Maybe the holidays make people nostalgic in more ways than one, because there were a surprising number of classics on the 1 train this past week. Before you go getting all mushy thinking of Yuletide reads like A Christmas Carol or A Chr
istmas Memory, let us be clear — the books we spotted were totally depressing. We’re talking about the kind of dark material that will send you spiraling into the dumps just from looking at the cover. You’ve been warned.
First, Emily Brontë’s Wuthering Heights made an appearance. In case you never read it back in high school, this is not a book to be picked up lightly, as beautifully written as it is.

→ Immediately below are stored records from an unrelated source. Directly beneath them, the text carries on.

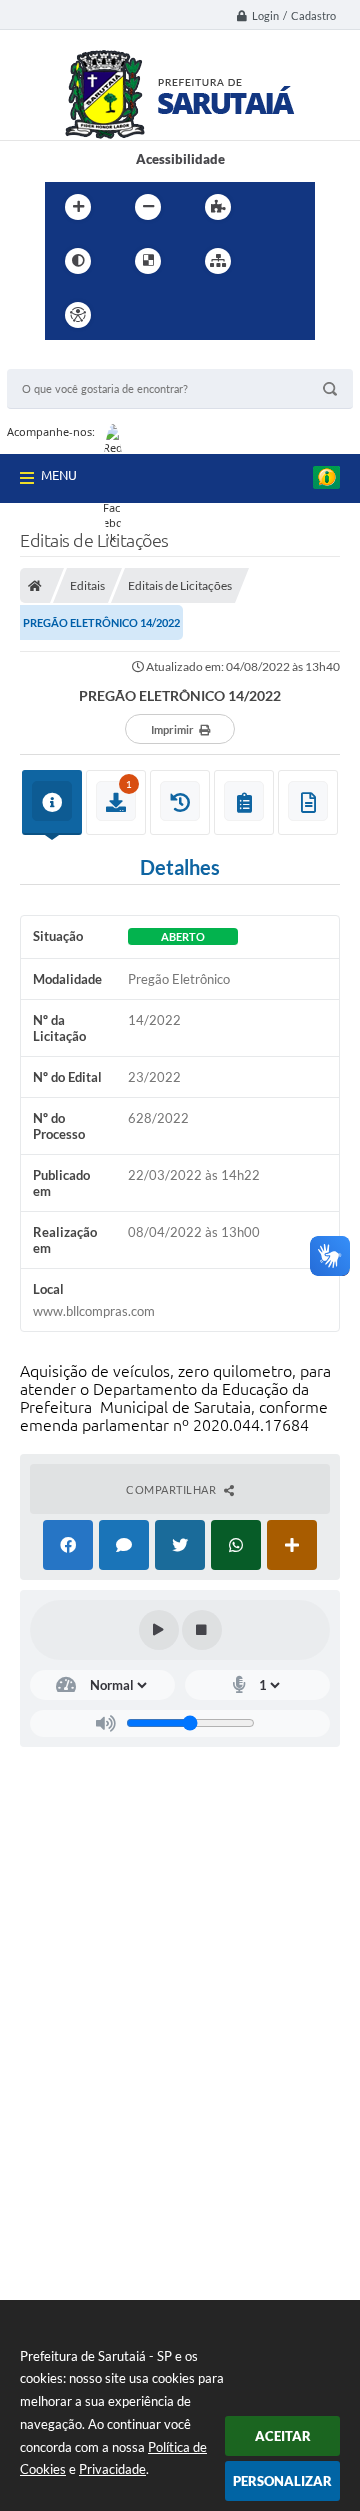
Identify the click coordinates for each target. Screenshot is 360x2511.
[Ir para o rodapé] (267, 315)
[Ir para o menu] (179, 315)
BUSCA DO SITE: (66, 359)
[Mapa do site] (218, 261)
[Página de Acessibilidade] (78, 315)
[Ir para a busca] (223, 315)
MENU (59, 475)
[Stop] (202, 1630)
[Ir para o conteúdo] (135, 315)
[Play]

At the moment, we can think of two things that would recommend it. If you’re hoping to drown out the memory of a bad family experience that occurred over Thanksgiving, and bracing yourself for the impending togetherness of X-mas, this train wreck story of a family duking it out and imploding out on the swampy moors of Yorkshire will do the trick. If you’ve just emerged from a messy break-up, it won’t fail to make you feel a little better or move on to greener pastures. Brontë’s psychotic couple, Heathcliff and Cathy, and the hell they unleash upon one another (and everyone in close proximity), would give any dysfunctional relationship a run for its money.
Dark themes continued with Edgar Allan Poe’s Collected Stories. We noticed a woman reading “The Cask of the Amontillado,” a story of grisly revenge and obsession. Moby Dick by Herman Melville is the heftiest volume we’ve noticed to date, with its own crazy character Captain Ahab and his obsessive hunt of the great white whale of the book’s title. It’s based on the true story of a giant albino whale who allegedly terrorized and premeditated attacks on whaling ships, managing to survive over 100 attempted harpoonings before being killed in the 1830s. The young man spotted reading looked quite proud of his success at getting more than half-way through. We would be too.
We also saw Our Town, the American classic play by Thornton Wilder (do you remember how traumatic it is when Emily dies?) and The Time Traveler’s Wife by Audrey Niffenegger. The latter, which many consider a modern classic, has been recommended to us too many times to count. We remain skeptical.
All in all, there wasn’t much genre-bending this week. The one exception was someone inaugurating themselves to the ideas of psychiatrist and philosopher Carl Jung with the condensed volume of his work, The Jung Reader. It’s certainly not as dark as Brontë’s work, but we can’t think of the last time analytical psychology made anyone smile.